Copy the listing from the line with "Select 已完成 status option" up to and including the line with "click(1107, 210)", moving every coordinate in the answers by -69 and leaving all other lines unchanged.

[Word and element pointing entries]

:::::

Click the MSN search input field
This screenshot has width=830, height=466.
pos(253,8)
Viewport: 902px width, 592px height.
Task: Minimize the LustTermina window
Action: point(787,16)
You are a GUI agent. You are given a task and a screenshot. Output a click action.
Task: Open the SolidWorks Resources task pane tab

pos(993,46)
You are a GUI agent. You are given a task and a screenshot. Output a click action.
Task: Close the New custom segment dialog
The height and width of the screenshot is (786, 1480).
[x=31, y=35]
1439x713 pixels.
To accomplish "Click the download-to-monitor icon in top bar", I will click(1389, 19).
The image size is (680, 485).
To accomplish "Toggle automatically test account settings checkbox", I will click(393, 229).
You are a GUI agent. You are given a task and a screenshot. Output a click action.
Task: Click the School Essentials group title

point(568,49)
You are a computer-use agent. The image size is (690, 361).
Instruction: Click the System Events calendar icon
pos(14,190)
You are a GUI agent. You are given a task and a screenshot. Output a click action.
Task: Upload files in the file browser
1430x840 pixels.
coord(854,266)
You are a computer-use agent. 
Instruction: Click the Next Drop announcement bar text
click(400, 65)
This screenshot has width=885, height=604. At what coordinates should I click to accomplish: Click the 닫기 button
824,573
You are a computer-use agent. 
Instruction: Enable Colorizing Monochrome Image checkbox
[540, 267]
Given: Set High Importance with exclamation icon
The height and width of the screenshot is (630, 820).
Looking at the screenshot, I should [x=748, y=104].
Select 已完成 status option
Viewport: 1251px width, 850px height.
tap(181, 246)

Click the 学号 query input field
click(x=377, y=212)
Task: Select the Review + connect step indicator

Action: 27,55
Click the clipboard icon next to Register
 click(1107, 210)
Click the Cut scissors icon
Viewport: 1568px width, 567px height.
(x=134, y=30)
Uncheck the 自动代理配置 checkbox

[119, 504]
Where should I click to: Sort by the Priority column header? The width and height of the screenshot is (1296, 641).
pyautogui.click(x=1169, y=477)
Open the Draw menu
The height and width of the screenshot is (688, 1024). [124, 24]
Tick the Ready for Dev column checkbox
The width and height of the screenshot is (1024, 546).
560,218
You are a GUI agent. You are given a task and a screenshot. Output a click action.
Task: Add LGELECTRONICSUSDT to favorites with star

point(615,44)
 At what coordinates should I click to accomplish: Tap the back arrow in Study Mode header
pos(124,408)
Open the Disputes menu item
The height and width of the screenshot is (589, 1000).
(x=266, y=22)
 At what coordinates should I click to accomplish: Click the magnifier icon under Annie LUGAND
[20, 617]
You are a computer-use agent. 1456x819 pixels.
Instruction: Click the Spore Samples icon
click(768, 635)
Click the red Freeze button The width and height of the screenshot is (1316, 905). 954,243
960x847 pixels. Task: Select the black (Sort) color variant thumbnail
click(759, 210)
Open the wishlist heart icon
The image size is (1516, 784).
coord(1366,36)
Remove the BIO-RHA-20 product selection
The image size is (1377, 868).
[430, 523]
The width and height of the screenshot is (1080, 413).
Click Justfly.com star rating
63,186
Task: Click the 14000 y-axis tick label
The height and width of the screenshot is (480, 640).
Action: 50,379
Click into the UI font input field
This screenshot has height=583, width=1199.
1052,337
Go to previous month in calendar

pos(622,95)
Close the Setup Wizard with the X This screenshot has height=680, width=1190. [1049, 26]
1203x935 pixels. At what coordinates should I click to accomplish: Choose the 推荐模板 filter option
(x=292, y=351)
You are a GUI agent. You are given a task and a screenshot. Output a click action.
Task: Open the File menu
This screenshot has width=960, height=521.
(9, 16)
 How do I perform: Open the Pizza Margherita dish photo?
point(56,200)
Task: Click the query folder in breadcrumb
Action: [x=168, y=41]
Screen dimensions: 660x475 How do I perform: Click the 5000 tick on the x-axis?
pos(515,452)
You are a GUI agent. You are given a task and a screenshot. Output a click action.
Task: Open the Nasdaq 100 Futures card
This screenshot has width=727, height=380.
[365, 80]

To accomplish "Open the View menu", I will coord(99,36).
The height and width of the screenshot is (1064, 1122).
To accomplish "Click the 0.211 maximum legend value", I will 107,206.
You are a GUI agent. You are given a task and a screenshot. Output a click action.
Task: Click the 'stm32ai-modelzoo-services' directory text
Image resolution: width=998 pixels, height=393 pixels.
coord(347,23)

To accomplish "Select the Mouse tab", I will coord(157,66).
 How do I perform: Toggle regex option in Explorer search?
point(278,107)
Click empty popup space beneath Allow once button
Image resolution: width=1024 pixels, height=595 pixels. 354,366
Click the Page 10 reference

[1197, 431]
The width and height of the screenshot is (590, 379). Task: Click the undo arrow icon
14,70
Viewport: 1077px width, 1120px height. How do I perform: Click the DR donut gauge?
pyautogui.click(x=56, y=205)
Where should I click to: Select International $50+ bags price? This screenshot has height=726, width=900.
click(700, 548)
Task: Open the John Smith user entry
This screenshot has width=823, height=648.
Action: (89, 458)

:::::

Answer to the task:
Select 已完成 status option
Viewport: 1251px width, 850px height.
tap(112, 177)

Click the 学号 query input field
click(x=308, y=143)
Task: Select the Review + connect step indicator

Action: -42,-14
Click the clipboard icon next to Register
 click(1038, 141)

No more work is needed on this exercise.